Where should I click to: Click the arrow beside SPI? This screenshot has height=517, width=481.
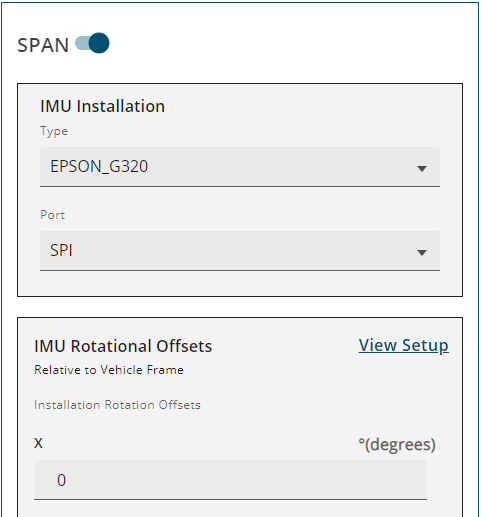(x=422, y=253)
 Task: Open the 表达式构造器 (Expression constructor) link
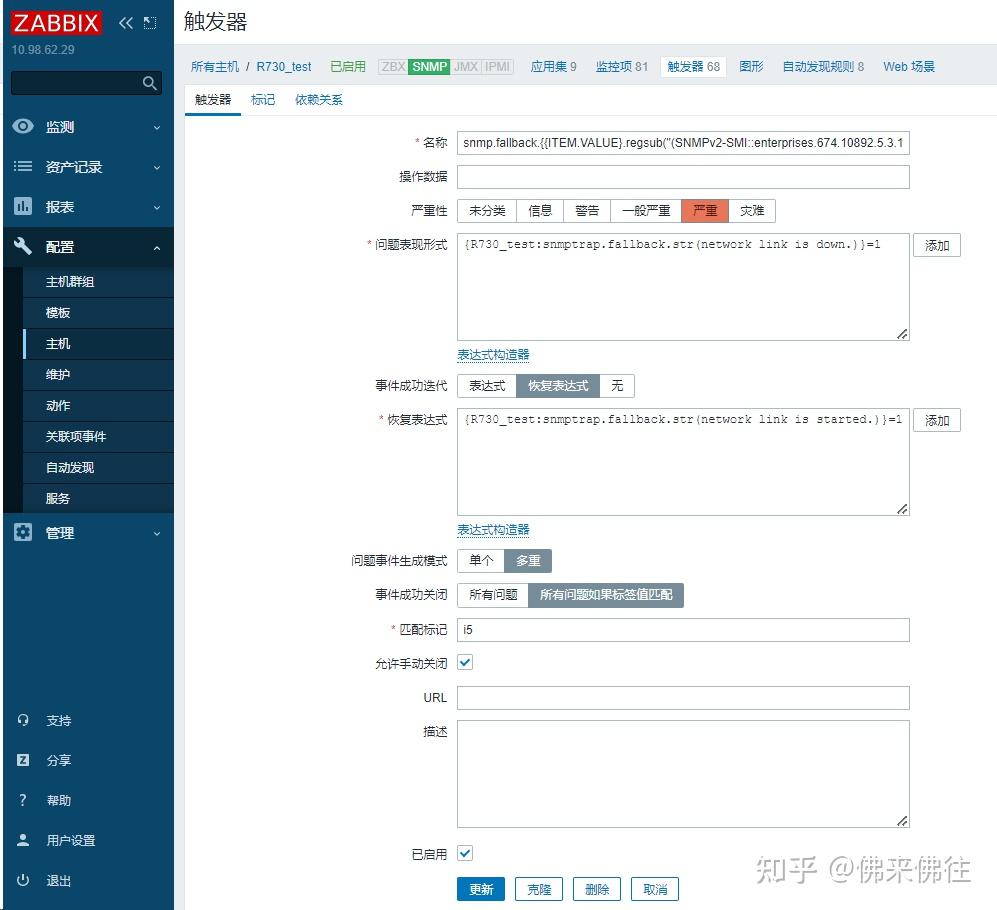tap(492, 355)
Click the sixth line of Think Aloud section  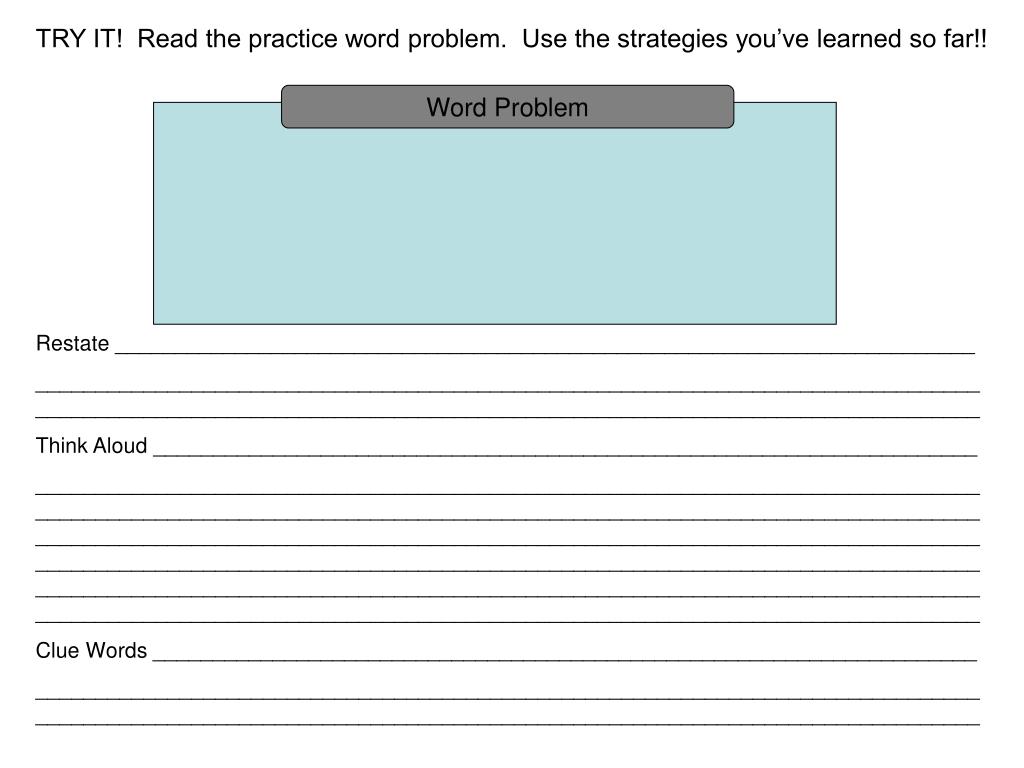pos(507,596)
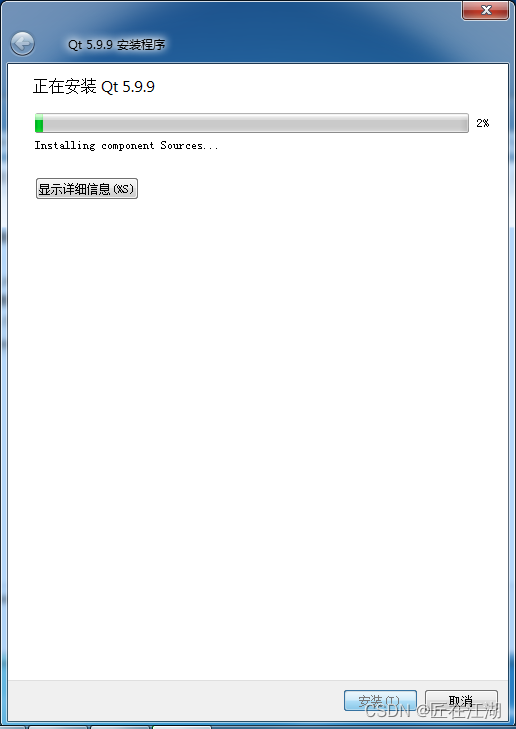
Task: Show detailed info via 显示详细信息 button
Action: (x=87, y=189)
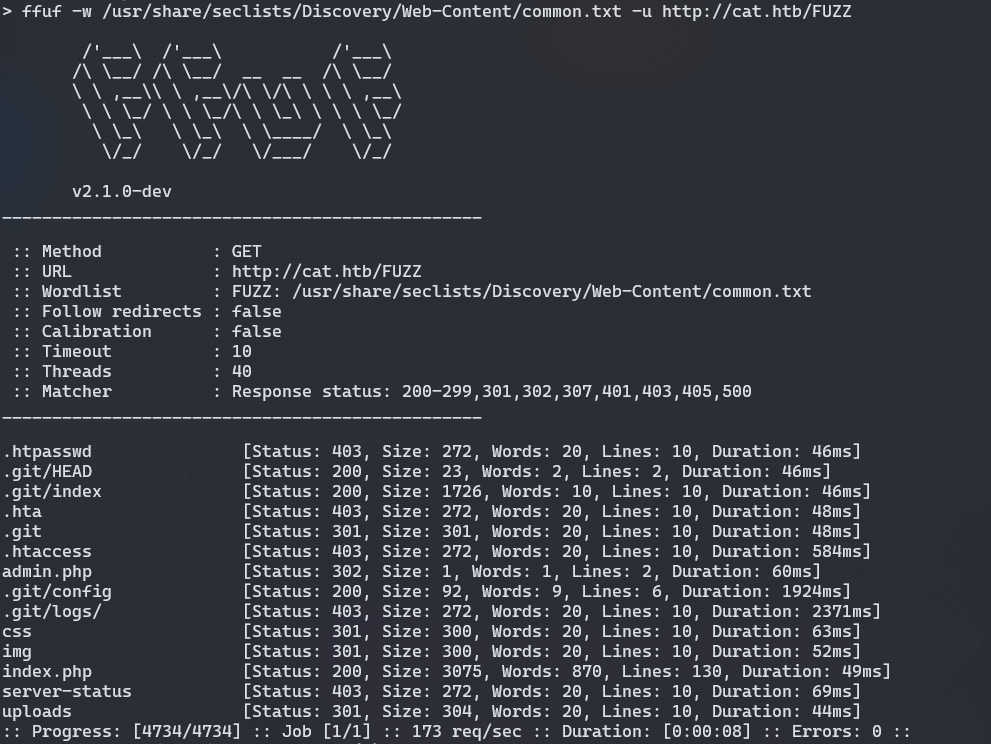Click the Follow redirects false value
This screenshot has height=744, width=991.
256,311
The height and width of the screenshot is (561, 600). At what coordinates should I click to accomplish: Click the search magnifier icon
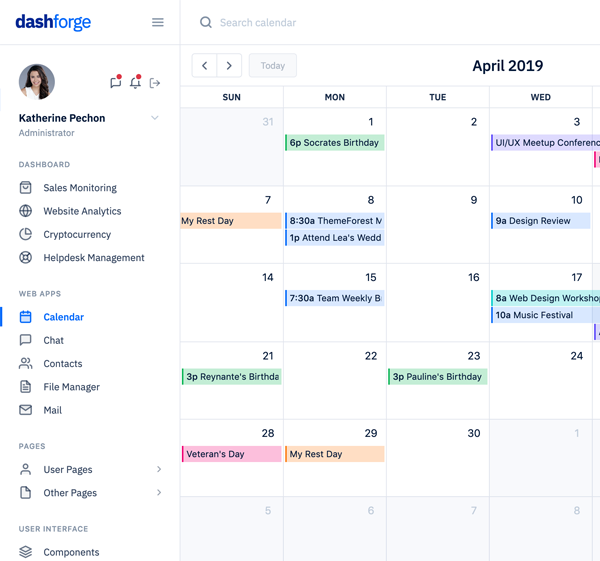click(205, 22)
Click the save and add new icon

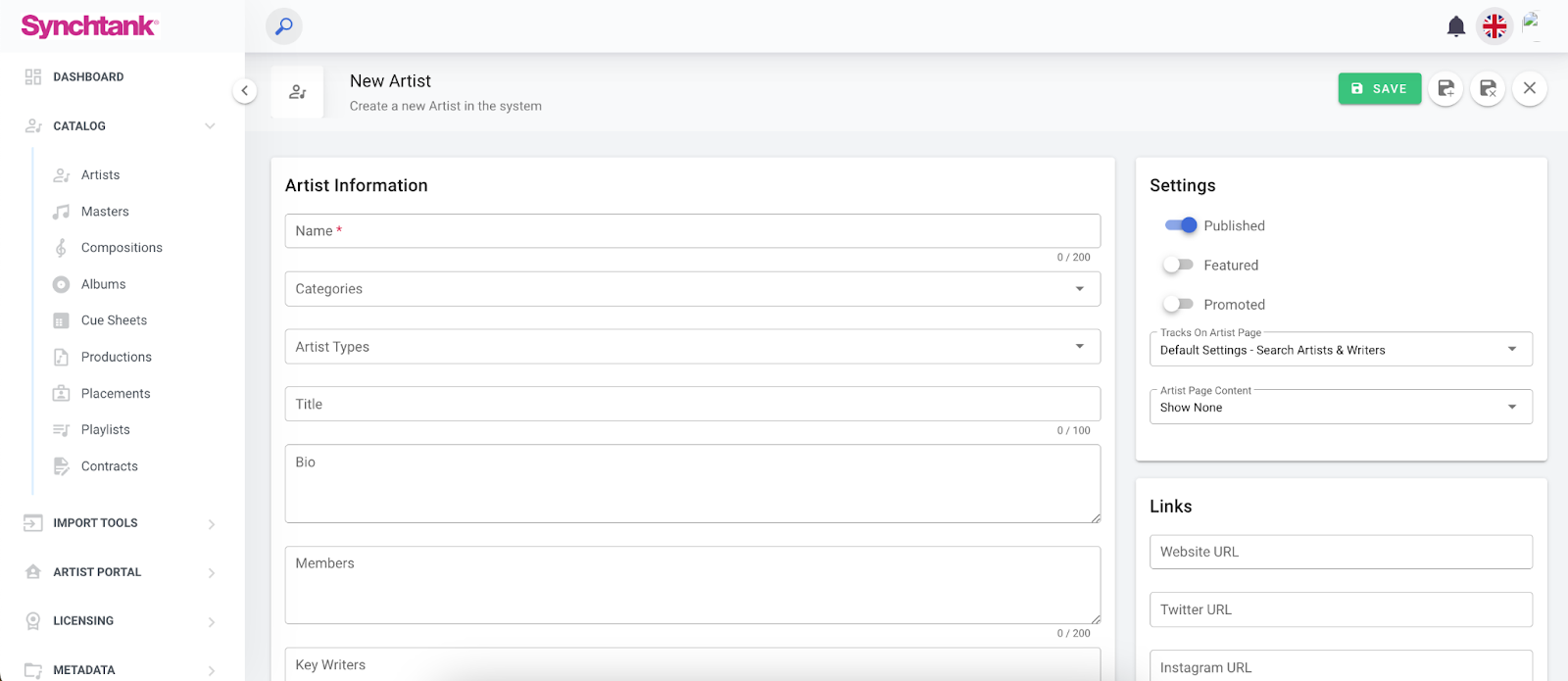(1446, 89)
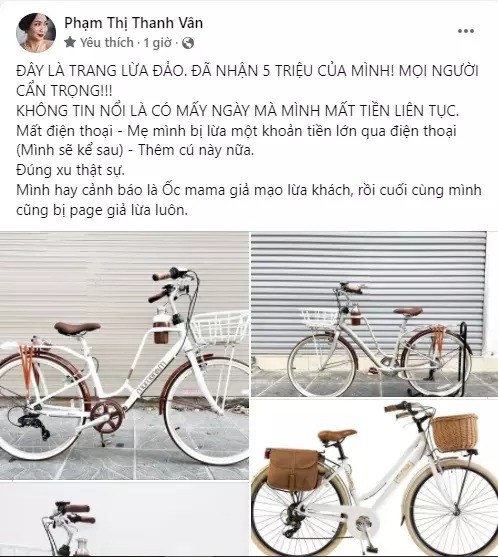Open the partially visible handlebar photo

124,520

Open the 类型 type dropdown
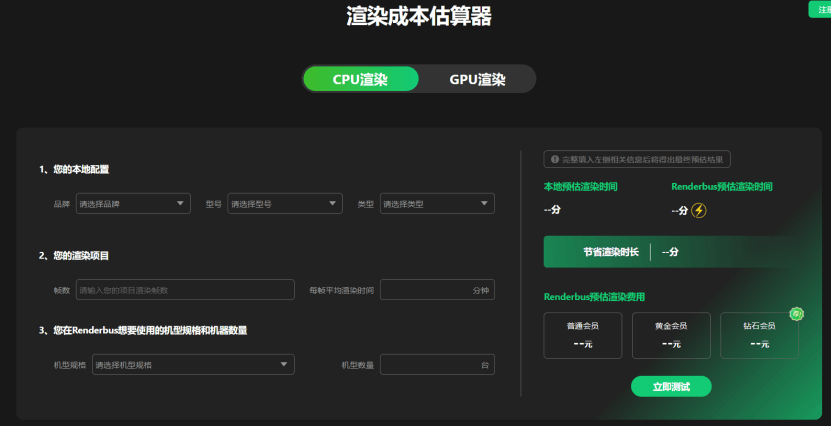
◆ ◆ ◆
Copy the listing word for word, from the line containing "The height and" through the end of the listing, leaving out the pictures.

The height and width of the screenshot is (561, 600). At what coordinates should I click to accomplish: Click the search magnifier icon
click(205, 22)
Click the save and add new icon

(1446, 89)
Open the partially visible handlebar photo

124,520

Open the 类型 type dropdown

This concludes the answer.